Write out exactly the lines from the start of the entries through the one that contains "Next (297, 177)", including both.
RECORDS SHOWN section start
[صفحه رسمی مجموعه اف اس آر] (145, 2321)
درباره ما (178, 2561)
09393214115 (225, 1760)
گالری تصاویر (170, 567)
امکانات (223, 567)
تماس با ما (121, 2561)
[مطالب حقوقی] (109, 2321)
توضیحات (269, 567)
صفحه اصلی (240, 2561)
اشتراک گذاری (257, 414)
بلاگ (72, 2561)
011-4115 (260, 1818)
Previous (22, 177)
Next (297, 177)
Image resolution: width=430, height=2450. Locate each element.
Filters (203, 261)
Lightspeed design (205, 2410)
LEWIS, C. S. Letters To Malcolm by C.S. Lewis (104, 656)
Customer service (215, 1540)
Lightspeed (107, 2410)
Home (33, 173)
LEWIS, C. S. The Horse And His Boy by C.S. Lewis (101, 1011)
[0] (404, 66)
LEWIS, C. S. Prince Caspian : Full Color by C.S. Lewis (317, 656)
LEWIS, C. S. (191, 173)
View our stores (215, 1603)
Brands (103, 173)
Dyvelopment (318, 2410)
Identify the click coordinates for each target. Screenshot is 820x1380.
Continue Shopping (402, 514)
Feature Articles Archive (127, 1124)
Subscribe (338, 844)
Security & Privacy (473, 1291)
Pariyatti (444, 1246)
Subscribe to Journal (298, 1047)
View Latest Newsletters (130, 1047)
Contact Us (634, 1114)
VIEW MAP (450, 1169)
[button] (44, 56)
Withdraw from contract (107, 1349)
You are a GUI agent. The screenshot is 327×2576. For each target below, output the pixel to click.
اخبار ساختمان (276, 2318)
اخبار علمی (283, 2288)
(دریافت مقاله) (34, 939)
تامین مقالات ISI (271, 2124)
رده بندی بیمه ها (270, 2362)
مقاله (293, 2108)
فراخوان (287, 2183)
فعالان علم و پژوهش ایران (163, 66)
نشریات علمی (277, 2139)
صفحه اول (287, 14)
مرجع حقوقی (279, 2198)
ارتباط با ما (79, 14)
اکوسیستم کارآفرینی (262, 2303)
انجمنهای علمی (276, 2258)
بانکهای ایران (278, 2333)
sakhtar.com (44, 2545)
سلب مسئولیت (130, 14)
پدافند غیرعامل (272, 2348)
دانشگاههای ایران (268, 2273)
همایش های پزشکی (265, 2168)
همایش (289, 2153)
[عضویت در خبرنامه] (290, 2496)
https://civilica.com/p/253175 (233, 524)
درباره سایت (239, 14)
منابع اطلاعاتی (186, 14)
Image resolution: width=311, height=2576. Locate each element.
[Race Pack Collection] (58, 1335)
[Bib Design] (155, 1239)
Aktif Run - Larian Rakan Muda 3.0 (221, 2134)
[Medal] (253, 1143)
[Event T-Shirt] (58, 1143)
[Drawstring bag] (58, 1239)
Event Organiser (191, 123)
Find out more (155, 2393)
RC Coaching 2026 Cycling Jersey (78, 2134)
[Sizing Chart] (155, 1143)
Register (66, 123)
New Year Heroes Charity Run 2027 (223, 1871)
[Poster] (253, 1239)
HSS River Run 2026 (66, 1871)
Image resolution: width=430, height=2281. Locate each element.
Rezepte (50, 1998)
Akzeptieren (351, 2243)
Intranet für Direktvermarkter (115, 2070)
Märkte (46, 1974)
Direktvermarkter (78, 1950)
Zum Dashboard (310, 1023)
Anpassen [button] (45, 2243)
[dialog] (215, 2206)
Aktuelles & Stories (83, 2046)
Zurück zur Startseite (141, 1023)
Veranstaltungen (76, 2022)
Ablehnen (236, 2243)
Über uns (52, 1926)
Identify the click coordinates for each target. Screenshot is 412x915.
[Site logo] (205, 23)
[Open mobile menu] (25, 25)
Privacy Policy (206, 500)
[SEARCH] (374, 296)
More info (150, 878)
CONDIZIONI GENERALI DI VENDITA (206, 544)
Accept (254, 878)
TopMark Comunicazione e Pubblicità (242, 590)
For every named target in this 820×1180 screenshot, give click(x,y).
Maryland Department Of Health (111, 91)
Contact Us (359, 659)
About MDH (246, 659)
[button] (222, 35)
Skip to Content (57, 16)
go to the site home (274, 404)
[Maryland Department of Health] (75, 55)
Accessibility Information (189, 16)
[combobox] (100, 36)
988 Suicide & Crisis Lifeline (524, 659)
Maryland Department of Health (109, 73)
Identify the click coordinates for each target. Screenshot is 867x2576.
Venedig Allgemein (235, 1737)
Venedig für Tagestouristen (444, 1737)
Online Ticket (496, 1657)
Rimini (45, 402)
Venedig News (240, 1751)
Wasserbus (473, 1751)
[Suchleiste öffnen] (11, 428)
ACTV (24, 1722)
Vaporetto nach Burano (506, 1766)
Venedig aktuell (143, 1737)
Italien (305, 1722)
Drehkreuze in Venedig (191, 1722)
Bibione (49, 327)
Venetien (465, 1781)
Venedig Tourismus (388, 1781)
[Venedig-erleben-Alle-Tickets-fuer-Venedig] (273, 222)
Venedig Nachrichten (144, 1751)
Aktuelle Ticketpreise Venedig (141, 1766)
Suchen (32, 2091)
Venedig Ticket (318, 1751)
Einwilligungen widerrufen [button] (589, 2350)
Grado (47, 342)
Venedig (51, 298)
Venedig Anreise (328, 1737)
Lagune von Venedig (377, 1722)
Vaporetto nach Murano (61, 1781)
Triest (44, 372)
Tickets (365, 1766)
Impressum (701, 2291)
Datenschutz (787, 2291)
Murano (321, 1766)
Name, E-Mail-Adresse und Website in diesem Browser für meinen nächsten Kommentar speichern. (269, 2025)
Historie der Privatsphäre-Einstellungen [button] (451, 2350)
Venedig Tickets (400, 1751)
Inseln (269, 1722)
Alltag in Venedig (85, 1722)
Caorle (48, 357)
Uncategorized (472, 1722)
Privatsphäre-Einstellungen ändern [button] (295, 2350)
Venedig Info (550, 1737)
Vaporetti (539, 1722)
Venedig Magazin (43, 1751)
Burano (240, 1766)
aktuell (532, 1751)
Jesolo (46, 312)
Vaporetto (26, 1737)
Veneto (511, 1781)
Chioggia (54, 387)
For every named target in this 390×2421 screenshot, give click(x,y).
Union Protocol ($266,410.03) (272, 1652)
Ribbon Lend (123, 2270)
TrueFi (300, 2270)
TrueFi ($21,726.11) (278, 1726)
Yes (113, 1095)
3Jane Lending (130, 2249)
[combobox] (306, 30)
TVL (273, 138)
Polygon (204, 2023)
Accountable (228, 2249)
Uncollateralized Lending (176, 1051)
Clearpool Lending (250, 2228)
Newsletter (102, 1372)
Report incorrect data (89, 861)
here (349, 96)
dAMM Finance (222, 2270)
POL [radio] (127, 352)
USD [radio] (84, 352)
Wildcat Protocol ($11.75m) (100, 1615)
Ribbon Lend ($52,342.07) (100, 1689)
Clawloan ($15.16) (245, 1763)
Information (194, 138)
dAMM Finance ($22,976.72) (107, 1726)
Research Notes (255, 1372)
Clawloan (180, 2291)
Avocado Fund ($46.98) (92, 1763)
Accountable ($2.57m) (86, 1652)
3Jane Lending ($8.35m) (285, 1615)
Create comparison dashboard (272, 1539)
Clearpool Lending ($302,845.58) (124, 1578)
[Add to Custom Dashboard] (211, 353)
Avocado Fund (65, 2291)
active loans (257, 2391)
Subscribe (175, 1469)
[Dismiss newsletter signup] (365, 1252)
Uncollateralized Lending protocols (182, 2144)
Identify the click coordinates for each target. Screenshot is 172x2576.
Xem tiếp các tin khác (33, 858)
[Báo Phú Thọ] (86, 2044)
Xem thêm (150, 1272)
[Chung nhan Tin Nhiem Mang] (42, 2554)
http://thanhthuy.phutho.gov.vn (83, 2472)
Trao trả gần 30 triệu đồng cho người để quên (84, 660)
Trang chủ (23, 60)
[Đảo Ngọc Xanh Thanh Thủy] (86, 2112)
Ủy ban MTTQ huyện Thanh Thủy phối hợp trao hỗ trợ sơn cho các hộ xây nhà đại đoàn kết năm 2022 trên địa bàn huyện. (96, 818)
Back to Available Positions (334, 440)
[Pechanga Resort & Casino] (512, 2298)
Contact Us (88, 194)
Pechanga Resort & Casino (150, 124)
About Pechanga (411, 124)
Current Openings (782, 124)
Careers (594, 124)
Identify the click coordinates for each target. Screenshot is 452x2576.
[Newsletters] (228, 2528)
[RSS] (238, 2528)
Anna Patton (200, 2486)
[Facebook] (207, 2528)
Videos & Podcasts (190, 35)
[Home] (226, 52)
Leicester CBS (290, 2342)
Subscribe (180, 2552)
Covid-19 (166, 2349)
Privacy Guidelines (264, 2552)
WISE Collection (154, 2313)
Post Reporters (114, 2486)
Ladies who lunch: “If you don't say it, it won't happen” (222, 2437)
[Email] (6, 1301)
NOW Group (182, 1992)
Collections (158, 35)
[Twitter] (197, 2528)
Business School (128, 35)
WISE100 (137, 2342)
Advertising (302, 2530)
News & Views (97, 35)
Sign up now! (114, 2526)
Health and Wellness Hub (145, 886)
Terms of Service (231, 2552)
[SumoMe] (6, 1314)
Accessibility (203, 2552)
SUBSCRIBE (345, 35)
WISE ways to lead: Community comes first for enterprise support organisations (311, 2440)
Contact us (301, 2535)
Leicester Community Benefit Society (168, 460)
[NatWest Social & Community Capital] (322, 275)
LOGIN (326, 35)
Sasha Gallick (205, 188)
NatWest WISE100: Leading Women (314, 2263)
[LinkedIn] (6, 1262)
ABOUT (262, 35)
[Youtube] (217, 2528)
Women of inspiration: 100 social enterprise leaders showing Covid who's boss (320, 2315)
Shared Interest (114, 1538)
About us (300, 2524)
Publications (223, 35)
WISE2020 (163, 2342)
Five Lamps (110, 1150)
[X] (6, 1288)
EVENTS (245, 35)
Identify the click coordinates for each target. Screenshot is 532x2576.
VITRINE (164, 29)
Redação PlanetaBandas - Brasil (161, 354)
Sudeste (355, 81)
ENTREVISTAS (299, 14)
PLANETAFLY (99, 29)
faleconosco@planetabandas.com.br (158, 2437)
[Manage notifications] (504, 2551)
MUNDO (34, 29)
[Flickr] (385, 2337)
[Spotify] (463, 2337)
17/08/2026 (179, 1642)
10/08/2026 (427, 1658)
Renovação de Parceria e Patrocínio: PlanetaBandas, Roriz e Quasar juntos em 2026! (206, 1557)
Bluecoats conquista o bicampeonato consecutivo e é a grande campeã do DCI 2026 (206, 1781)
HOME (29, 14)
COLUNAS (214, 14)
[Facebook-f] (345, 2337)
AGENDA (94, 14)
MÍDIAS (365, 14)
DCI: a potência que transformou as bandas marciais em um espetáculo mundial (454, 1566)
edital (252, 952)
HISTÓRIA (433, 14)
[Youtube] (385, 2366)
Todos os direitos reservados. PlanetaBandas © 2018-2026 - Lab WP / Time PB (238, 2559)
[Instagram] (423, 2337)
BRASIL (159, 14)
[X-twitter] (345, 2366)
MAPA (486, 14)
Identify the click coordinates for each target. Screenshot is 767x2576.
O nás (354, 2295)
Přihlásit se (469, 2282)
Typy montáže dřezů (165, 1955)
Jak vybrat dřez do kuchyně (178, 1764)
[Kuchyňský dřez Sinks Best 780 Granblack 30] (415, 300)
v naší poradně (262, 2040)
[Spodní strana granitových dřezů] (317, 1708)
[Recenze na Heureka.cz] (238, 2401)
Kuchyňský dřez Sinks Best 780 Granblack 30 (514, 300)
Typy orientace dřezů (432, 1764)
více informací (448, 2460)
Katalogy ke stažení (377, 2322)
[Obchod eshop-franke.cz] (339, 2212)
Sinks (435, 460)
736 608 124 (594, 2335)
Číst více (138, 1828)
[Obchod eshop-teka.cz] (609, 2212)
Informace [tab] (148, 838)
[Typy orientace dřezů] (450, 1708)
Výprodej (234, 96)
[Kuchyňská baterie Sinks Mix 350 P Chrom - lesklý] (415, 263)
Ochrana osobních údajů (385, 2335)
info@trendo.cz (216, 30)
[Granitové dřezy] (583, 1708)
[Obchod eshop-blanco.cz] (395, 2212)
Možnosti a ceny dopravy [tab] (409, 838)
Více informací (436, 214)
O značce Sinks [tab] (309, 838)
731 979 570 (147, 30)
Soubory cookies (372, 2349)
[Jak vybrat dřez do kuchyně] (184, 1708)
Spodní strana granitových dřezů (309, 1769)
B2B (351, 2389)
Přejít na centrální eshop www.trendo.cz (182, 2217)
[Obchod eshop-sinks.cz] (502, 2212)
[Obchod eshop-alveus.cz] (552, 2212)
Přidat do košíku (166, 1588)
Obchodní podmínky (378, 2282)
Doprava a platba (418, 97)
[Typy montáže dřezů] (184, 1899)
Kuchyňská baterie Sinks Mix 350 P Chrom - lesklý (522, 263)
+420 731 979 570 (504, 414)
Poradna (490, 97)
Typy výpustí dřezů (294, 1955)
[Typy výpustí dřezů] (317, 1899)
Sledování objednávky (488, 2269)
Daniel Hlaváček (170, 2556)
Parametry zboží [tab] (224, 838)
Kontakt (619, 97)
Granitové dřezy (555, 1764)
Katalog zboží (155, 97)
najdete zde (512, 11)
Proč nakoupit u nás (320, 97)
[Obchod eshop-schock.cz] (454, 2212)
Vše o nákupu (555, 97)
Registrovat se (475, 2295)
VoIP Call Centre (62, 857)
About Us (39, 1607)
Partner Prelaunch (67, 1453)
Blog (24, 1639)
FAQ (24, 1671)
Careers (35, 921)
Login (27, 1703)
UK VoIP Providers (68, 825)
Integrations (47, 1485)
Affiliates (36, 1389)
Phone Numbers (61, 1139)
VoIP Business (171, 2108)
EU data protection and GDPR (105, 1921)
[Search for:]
RECORDS SHOWN section end
### ANSWER SECTION:
[صفحه رسمی مجموعه اف اس آر] (145, 2321)
درباره ما (178, 2561)
09393214115 (225, 1760)
گالری تصاویر (170, 567)
امکانات (223, 567)
تماس با ما (121, 2561)
[مطالب حقوقی] (109, 2321)
توضیحات (269, 567)
صفحه اصلی (240, 2561)
اشتراک گذاری (257, 414)
بلاگ (72, 2561)
011-4115 (260, 1818)
Previous (22, 177)
Next (297, 177)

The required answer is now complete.